What to do: What follows is a listing to be repeated in full and without alteration.

*** Block opens ***

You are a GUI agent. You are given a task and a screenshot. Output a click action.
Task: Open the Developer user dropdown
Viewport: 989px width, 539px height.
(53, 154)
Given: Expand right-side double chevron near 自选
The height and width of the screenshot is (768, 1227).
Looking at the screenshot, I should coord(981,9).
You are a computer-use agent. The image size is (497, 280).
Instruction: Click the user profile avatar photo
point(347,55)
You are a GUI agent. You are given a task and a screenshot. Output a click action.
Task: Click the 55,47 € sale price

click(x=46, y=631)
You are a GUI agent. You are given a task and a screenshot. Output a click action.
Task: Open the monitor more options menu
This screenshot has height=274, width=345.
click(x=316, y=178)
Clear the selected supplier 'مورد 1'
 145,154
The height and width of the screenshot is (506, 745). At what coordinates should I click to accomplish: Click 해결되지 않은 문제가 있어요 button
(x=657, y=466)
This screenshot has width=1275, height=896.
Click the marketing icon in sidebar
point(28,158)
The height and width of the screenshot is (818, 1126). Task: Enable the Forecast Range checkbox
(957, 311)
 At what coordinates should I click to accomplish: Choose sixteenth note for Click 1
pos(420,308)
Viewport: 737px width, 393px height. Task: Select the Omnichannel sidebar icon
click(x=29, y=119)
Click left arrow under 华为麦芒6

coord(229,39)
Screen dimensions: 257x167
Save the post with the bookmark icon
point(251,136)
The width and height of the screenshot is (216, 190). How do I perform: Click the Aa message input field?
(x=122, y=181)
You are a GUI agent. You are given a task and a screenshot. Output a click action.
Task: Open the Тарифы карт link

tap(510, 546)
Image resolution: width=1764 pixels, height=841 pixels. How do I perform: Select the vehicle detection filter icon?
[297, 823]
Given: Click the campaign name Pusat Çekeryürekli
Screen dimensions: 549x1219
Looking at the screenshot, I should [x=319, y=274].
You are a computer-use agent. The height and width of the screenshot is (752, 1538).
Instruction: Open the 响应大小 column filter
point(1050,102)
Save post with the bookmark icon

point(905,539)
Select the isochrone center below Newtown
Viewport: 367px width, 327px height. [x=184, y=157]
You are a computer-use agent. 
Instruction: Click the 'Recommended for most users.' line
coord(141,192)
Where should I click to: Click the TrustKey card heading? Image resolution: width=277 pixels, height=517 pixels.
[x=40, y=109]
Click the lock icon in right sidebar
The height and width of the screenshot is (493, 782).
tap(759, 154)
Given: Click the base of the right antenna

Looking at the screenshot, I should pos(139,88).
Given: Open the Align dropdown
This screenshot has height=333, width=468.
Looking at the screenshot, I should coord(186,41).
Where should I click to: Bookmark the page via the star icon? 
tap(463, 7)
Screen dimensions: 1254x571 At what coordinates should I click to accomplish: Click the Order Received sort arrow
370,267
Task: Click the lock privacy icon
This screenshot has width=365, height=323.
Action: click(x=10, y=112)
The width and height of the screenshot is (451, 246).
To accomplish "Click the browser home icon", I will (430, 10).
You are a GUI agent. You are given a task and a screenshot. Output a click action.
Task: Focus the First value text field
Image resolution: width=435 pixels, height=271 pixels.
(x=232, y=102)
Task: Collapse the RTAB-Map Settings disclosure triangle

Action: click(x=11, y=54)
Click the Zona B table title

*** Block closes ***

Result for this exercise:
You are a GUI agent. You are given a task and a screenshot. Output a click action.
Task: Open the Developer user dropdown
Viewport: 989px width, 539px height.
(53, 154)
Given: Expand right-side double chevron near 自选
The height and width of the screenshot is (768, 1227).
Looking at the screenshot, I should coord(981,9).
You are a computer-use agent. The image size is (497, 280).
Instruction: Click the user profile avatar photo
point(347,55)
You are a GUI agent. You are given a task and a screenshot. Output a click action.
Task: Click the 55,47 € sale price

click(x=46, y=631)
You are a GUI agent. You are given a task and a screenshot. Output a click action.
Task: Open the monitor more options menu
This screenshot has height=274, width=345.
click(x=316, y=178)
Clear the selected supplier 'مورد 1'
 145,154
The height and width of the screenshot is (506, 745). At what coordinates should I click to accomplish: Click 해결되지 않은 문제가 있어요 button
(x=657, y=466)
This screenshot has width=1275, height=896.
Click the marketing icon in sidebar
point(28,158)
The height and width of the screenshot is (818, 1126). Task: Enable the Forecast Range checkbox
(957, 311)
 At what coordinates should I click to accomplish: Choose sixteenth note for Click 1
pos(420,308)
Viewport: 737px width, 393px height. Task: Select the Omnichannel sidebar icon
click(x=29, y=119)
Click left arrow under 华为麦芒6

coord(229,39)
Screen dimensions: 257x167
Save the post with the bookmark icon
point(251,136)
The width and height of the screenshot is (216, 190). How do I perform: Click the Aa message input field?
(x=122, y=181)
You are a GUI agent. You are given a task and a screenshot. Output a click action.
Task: Open the Тарифы карт link

tap(510, 546)
Image resolution: width=1764 pixels, height=841 pixels. How do I perform: Select the vehicle detection filter icon?
[297, 823]
Given: Click the campaign name Pusat Çekeryürekli
Screen dimensions: 549x1219
Looking at the screenshot, I should [x=319, y=274].
You are a computer-use agent. The height and width of the screenshot is (752, 1538).
Instruction: Open the 响应大小 column filter
point(1050,102)
Save post with the bookmark icon

point(905,539)
Select the isochrone center below Newtown
Viewport: 367px width, 327px height. [x=184, y=157]
You are a computer-use agent. 
Instruction: Click the 'Recommended for most users.' line
coord(141,192)
Where should I click to: Click the TrustKey card heading? Image resolution: width=277 pixels, height=517 pixels.
[x=40, y=109]
Click the lock icon in right sidebar
The height and width of the screenshot is (493, 782).
tap(759, 154)
Given: Click the base of the right antenna

Looking at the screenshot, I should pos(139,88).
Given: Open the Align dropdown
This screenshot has height=333, width=468.
Looking at the screenshot, I should coord(186,41).
Where should I click to: Bookmark the page via the star icon? 
tap(463, 7)
Screen dimensions: 1254x571 At what coordinates should I click to accomplish: Click the Order Received sort arrow
370,267
Task: Click the lock privacy icon
This screenshot has width=365, height=323.
Action: click(x=10, y=112)
The width and height of the screenshot is (451, 246).
To accomplish "Click the browser home icon", I will (430, 10).
You are a GUI agent. You are given a task and a screenshot. Output a click action.
Task: Focus the First value text field
Image resolution: width=435 pixels, height=271 pixels.
(x=232, y=102)
Task: Collapse the RTAB-Map Settings disclosure triangle

Action: click(x=11, y=54)
Click the Zona B table title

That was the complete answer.